Así, la unanimidad se convierte en condición sine qua non , en requisito fundamental para poder ejecutar el sacrificio que, como se exponía en La violence et le sacré , tiene sus propias normas: así, hay que contener la lujuria de sangre para dar paso a la «good violence» que describía Girard, la que contribuye a hacer verosímil la «comedia de la inocencia» que implica todo crimen sacrificial (1991: 217).
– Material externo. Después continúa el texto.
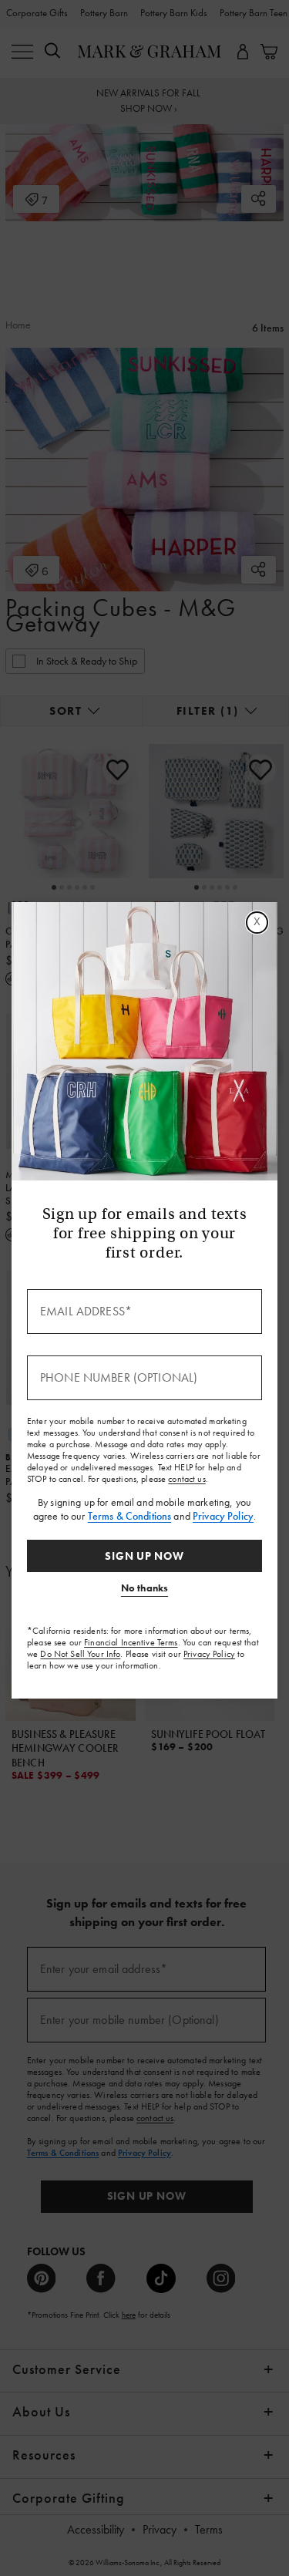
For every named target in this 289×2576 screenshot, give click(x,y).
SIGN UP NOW (144, 1556)
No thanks (144, 1587)
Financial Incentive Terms (131, 1642)
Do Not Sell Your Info (80, 1654)
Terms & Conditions (130, 1516)
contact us (186, 1479)
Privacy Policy (223, 1516)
Una de las normas no escritas de este espectáculo es que los sacrificadores deben evitar a toda costa el contacto directo con la sangre de la víctima, guardar un determinado tipo de asepsia que Girard relaciona con la medicina:
Medical images are traditional in connection with violence and sacrifice, and their pertinence is rooted in the sacrificial origin of medicine. [...] Traditional medicine is sacrificial in the sense that it is of the same nature as the disease; it is a strictly controlled and measured dispensation of the disease itself (1991: 220). 11
Por ello, habría que administrar con sabiduría la dosis de pharmakon que se vaya a emplear para no desdibujar la barrera que separa la violencia de lo sagrado. El teatro usa de este mismo mecanismo, ya que funciona como atenuación del sacrificio, como nueva edulcoración de la violencia «en el sentido de que las víctimas ya no son inmoladas en absoluto» (1995: 283). Su muerte se simula o se saca fuera de escena, pues la representación de la muerte está en muchas ocasiones prohibida por el decorum aunque, advierte Girard,
the bloodlessness of tragedy does not radically alter the nature and purpose of the reenactment, which remains the same as in the case of ritual; the Aristotelian definition of it as catharsis or purification makes this abundantly clear. The medical usage of the word goes back to the religious usage, which designates the assuagement produced by sacrifice (1991: 221). 12
Resulta por tanto más sencillo comprender el papel de los efectos catárticos de la tragedia, no tanto en el sentido de que eliminan unas determinadas pasiones sino más bien porque despiertan determinados sentimientos (temor y piedad, éleos y phobos ) ayudando así al apaciguamiento temporal de la violencia sacrificial. Esta, en su dosis adecuada, permite revelar al cuerpo social que acude a los teatros los extremos a que conducen la envidia o el deseo descontrolados, pues desembocan, indefectiblemente, en una violenta crisis sacrificial. Girard propone por tanto una doble lectura: la escenificación de una crisis serviría para purgar las pasiones más elementales mientras que, a un nivel más profundo, en el buen teatro aparecerían también las hondas raíces que vinculan el deseo con la violencia. De ahí que se haya tildado en infinidad de ocasiones a los clásicos de ser pesimistas u oficialistas, de ofrecer finales reconciliados que, según Girard, no pueden ser otro modo por las conciencias que tienen dichos autores acerca de la violencia y el deseo (1991: 228).